Quoted passage:
Mario's Game Gallery (later re-released as Mario's FUNdamentals) is an American compilation of games published by Interplay Productions and developed by Presage Software, Inc. for DOS, Windows and Macintosh. It was released in 1995 in the United States. It was later re-released as Mario's FUNdamentals for Macintosh in 1996, and for Windows in January 1997, though it was published by Mindscape for the DOS and Windows versions and by Stepping Stone for the Macintosh version. It was also developed by Brainstorm Entertainment.

The game includes five traditional games: checkers, backgammon, Go Fish, dominoes, and "yacht", a version of Yahtzee. Players play against Mario in these games, which play similarly to their real world counterparts, though with themes based on the Mario universe.

Since their releases, both versions have received mixed reception; while publications such as The State and the Los Angeles Times found the game to be a good educational game, authors David Wesley and Gloria Barczak blamed it in part for almost destroying the Mario brand. Official Nintendo Magazine listed it as one of the rarest Mario games as well.

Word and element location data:
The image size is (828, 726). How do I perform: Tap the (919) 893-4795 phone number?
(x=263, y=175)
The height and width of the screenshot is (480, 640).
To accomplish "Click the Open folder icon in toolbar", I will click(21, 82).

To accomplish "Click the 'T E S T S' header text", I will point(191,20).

* * *

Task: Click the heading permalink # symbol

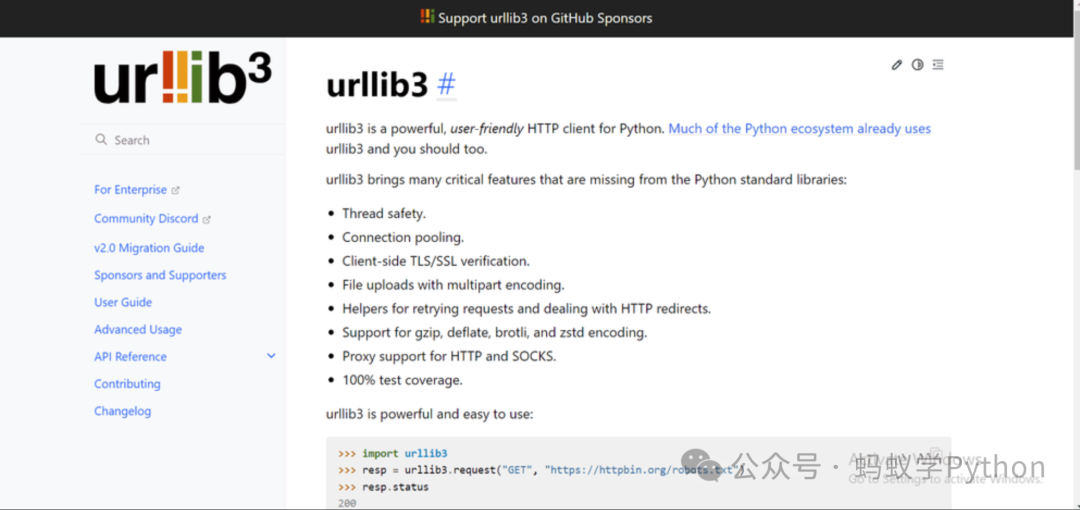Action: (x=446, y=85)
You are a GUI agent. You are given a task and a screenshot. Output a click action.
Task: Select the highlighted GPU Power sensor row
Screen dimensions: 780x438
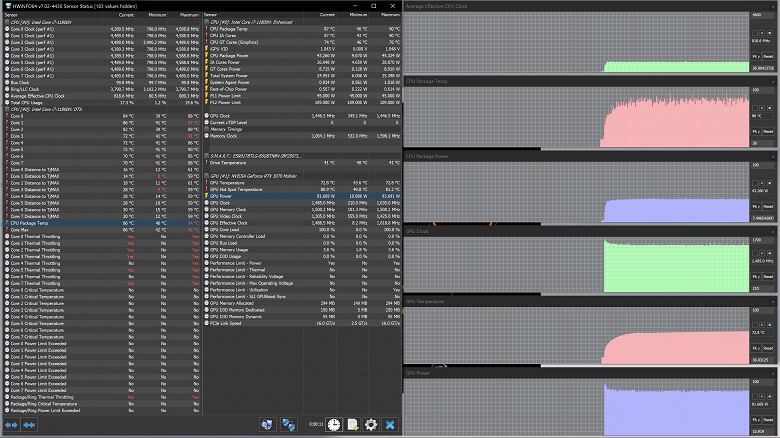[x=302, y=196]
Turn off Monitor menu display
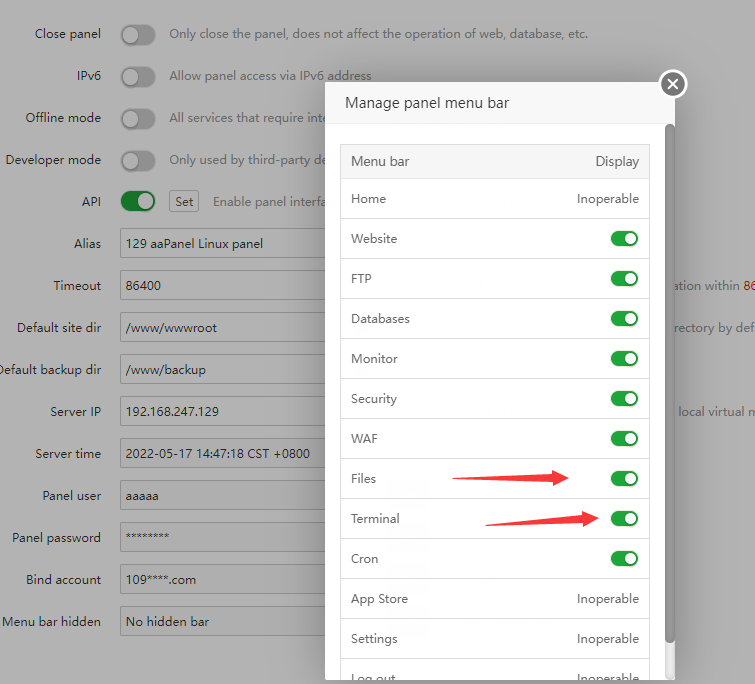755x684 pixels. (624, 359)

Exercises:
A. Shorten the paragraph beginning "Since their releases" in the text about Mario's Game Gallery, keeping its main facts.
B. In the entries, print the lines from the one with "The image size" up to and including the one with "I will point(191,20).".

Exercise responses:
A. Both versions got mixed reviews. The State and the Los Angeles Times saw it as a good educational game, while authors David Wesley and Gloria Barczak partly blamed it for nearly destroying the Mario brand. Official Nintendo Magazine also named it one of the rarest Mario games.

B.
The image size is (828, 726). How do I perform: Tap the (919) 893-4795 phone number?
(x=263, y=175)
The height and width of the screenshot is (480, 640).
To accomplish "Click the Open folder icon in toolbar", I will click(21, 82).

To accomplish "Click the 'T E S T S' header text", I will point(191,20).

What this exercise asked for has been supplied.